Medicine is not mathematics. This is because the mysteries and intricacies of the human body are still to be unraveled. Hence, the initial treatment plan should not be considered as cast in stone. It is vital that evaluation of patient responses (both efficacy and toxicity) at regular intervals should dictate next steps. The mental attitude of the patient and the support he gets from the family is the link that is often forgotten.  This will have an important bearing on the patient's ability to tolerate side effects. Fine tuning of the dose, co-prescription medication, extension of treatment schedule, and change to second-line therapy at the right time are part of the mid-course correction strategy that often do not get the importance they deserve. ,,
Role of Counseling
The importance of setting aside adequate time for counseling cannot be over-emphasized. If it is to be described in one word, it is "satisfaction." And this is applicable to all stake holders. The patient should be satisfied that he got the best possible benefit as per his preference (response, survival or QoL). The family members should have the satisfaction that the best was done for the patient (within the boundaries of their limitations without any guilty feeling). The treating oncologist should be satisfied that he first understood the patients' needs and then used his knowledge and skills to ensure that he chalked out as well as implemented a plan individualized to meet these expectations. There are two crucial factors that needs close attention. The first is to be aware that the patient (and family) might be wanting to convey their intention indirectly (e.g., "I don't want to put my family into debt while undergoing treatment" versus "I don't care how much it costs, but I want my patient to receive the best possible treatment"). The second is that during the discussions, the patient (and the family) will be able to understand and retain only a small fraction of what was discussed. Besides, they tend to latch on to words and sentences that they want to hear and then link them together in a manner that was not the original meaning. This leads to be nidus of misunderstanding, miscommunication, conflict, and all its consequences. It is a pity that formal oncology education does not teach effective communication, leaving most healthcare professionals to learn-on-the-job. Using a resource that can address this unmet need is a vital link in optimizing oncology management.
| » Conclusion|| |
Maintaining dose intensity is important for optimizing outcome in patients even in the palliative setting. ,, It has been previously shown that in advanced non small cell lung cancer (NSCLC), treated with cancer-directed systemic therapy, survival is directly related to the dose intensity of the therapy administered. The challenge is to ensure how this will be implemented. In a large country like India, (the situation is also the same in SAARC countries as well as other developing countries), the real-life situation is that oncologists help the local specialist manage the patient by providing long-distance guidance. Unfortunately, even when written protocol, instructions, and guidelines are given, community doctors did not maintain dose intensity, compromising on the outcome and survival.
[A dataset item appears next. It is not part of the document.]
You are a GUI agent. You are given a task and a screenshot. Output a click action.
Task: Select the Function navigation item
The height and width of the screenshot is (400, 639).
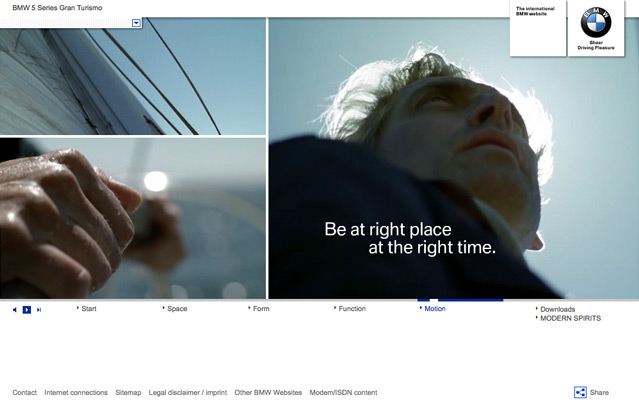[x=351, y=309]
The local community specialists must realize the importance of following instructions of the oncologists strictly to optimize patient outcome. They should bury the misconception and assumed belief that cancer-directed systemic therapy, especially in the palliative treatment, can be given equally well by non-medical oncologists without compromising on patient outcome. With the recent court rulings and statement by the Director of Medical Education that it is "inappropriate for an MBBS doctor to administer chemotherapy," non-medical oncologists should be aware of the medico-legal risk in undertaking such a misadventure as well.